2nd United States Ambassador to Namibia
- In office 1993–1996
- President: George H. W. Bush
- Preceded by: Genta H. Holmes
- Succeeded by: George F. Ward

Personal details
- Born: June 21, 1945 (age 81) Chattanooga, Tennessee
- Alma mater: Vanderbilt University

= Marshall Fletcher McCallie =

American diplomat

Marshall Fletcher McCallie (born June 21, 1945) is a former United States Ambassador to Namibia.

==Early life and education==
McCallie was born in Chattanooga, Tennessee and attended the McCallie School. He earned his B.A. degree from Vanderbilt University in 1967, and his M.A. degree from the Fletcher School of Law and Diplomacy at Tufts University in 1974.

Given task 1: Extract the McCallie biography in full, word for word.
The McCallie biography and the listing that follows it are unrelated.

Task inputs:
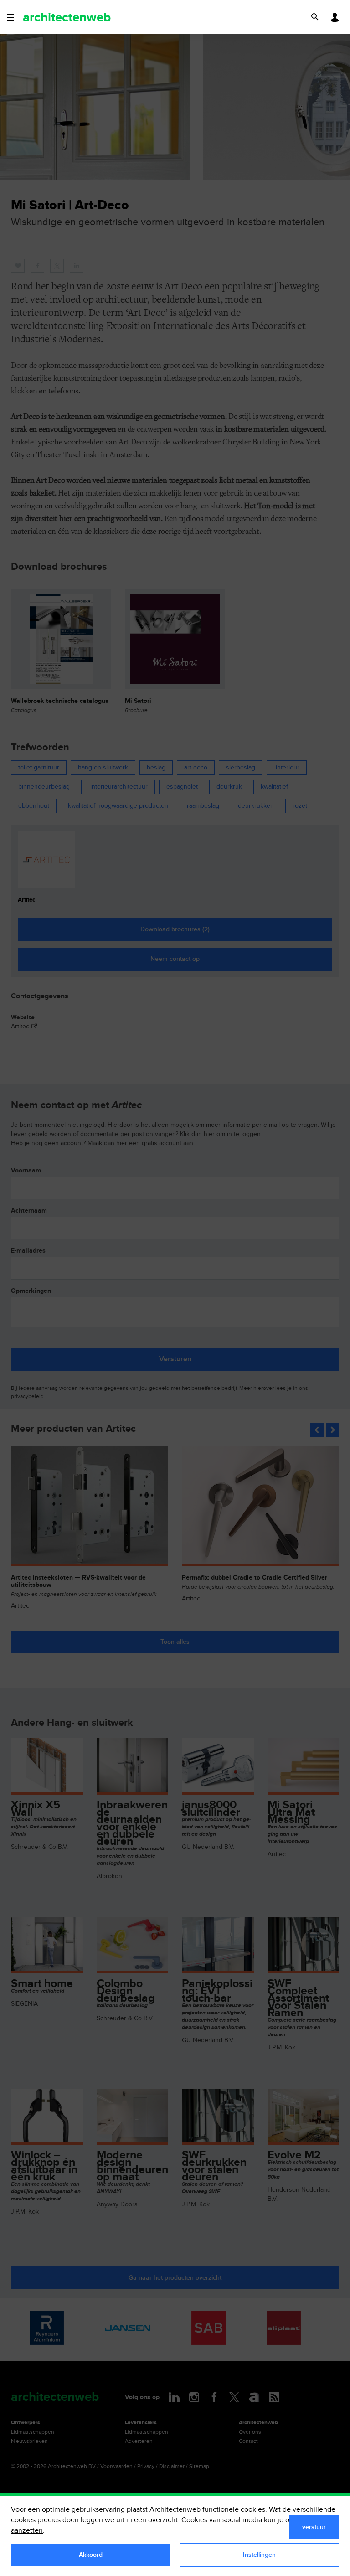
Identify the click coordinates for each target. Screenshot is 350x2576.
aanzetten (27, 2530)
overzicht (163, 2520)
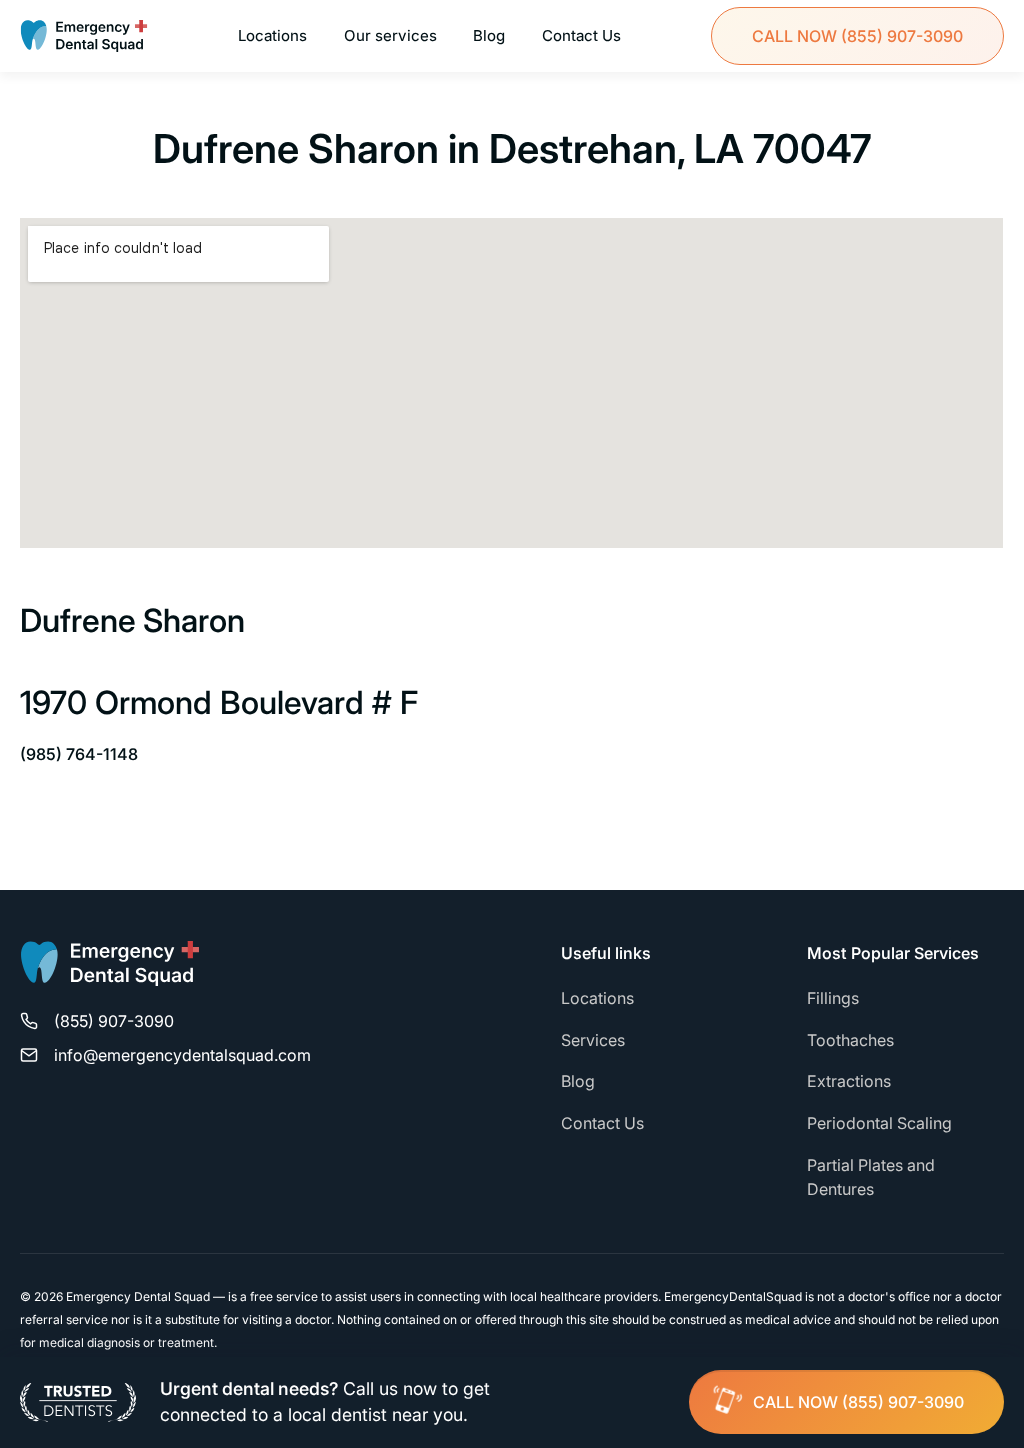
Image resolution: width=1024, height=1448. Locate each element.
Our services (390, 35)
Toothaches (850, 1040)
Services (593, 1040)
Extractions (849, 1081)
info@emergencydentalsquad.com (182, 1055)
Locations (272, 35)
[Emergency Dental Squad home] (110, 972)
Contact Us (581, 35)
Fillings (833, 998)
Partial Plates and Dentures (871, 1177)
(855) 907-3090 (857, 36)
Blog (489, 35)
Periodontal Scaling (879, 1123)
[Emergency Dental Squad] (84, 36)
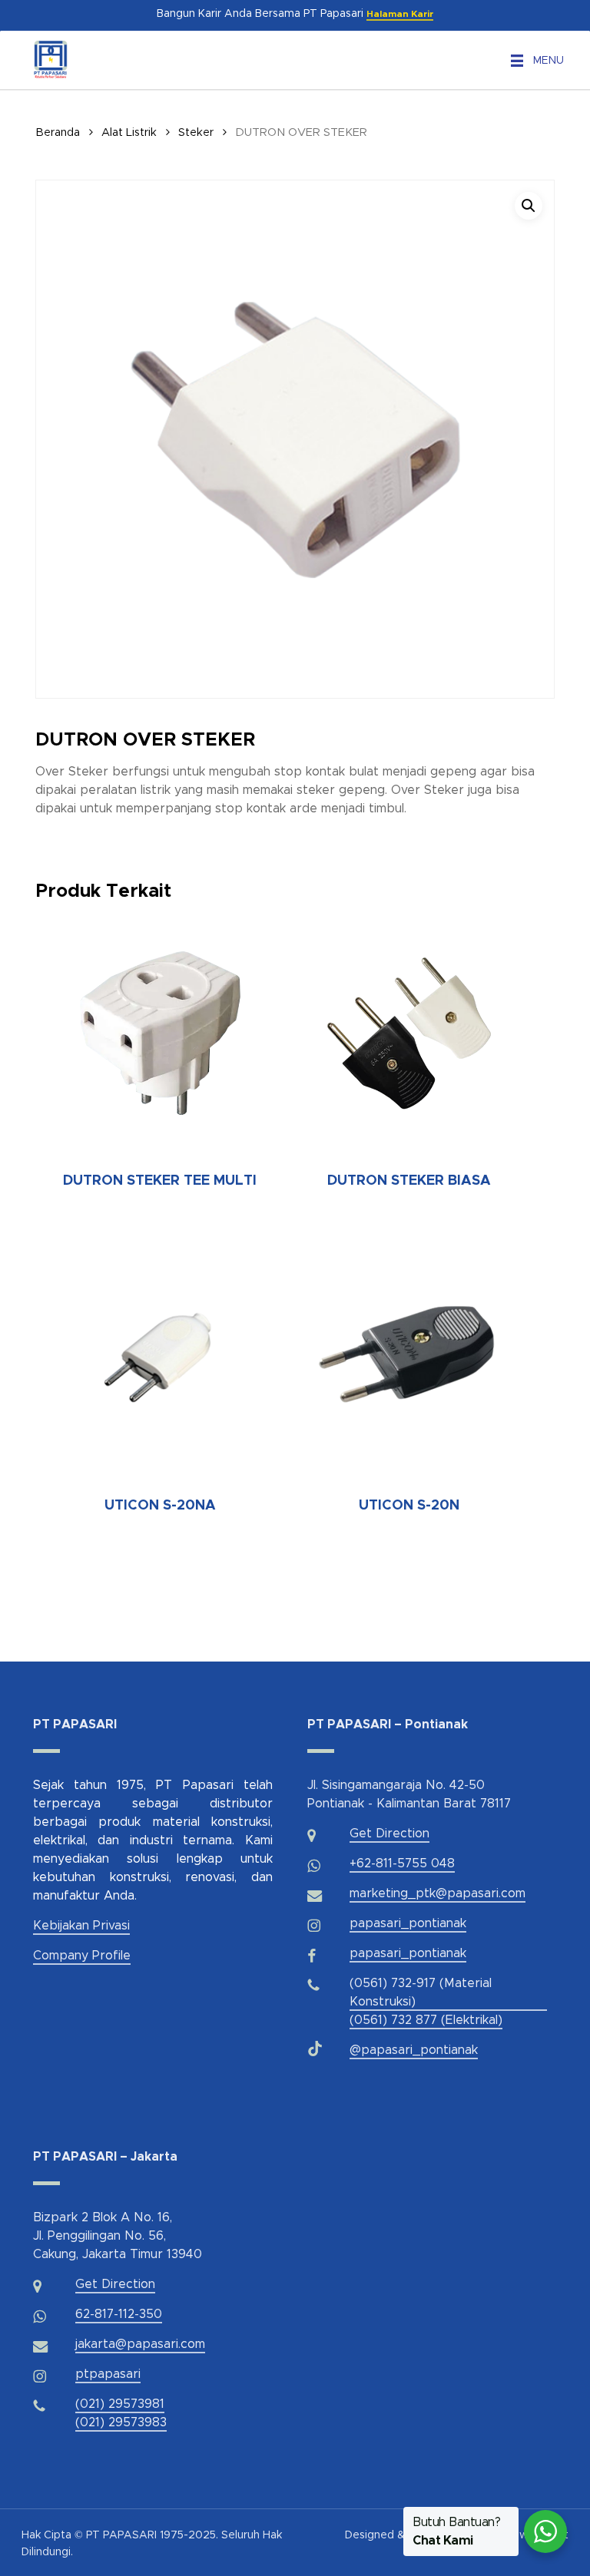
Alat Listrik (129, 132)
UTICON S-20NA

Given task 2: Multiply every coordinate in the listing's answers by 1.55, rounding to whole numbers with halves rounded up. Rewrite only the lines from the start of the listing through the line containing "Extractions (849, 1081)", inclusive, keeping the requests and omitting the pictures.

Full output 1:
2nd United States Ambassador to Namibia
- In office 1993–1996
- President: George H. W. Bush
- Preceded by: Genta H. Holmes
- Succeeded by: George F. Ward

Personal details
- Born: June 21, 1945 (age 81) Chattanooga, Tennessee
- Alma mater: Vanderbilt University

= Marshall Fletcher McCallie =

American diplomat

Marshall Fletcher McCallie (born June 21, 1945) is a former United States Ambassador to Namibia.

==Early life and education==
McCallie was born in Chattanooga, Tennessee and attended the McCallie School. He earned his B.A. degree from Vanderbilt University in 1967, and his M.A. degree from the Fletcher School of Law and Diplomacy at Tufts University in 1974.

Full output 2:
Identify the click coordinates for each target. Screenshot is 350x2576.
aanzetten (42, 3922)
overzicht (253, 3906)
Image resolution: width=1024, height=1448. Locate each element.
Our services (605, 54)
Toothaches (1318, 1612)
Services (919, 1612)
Extractions (1316, 1676)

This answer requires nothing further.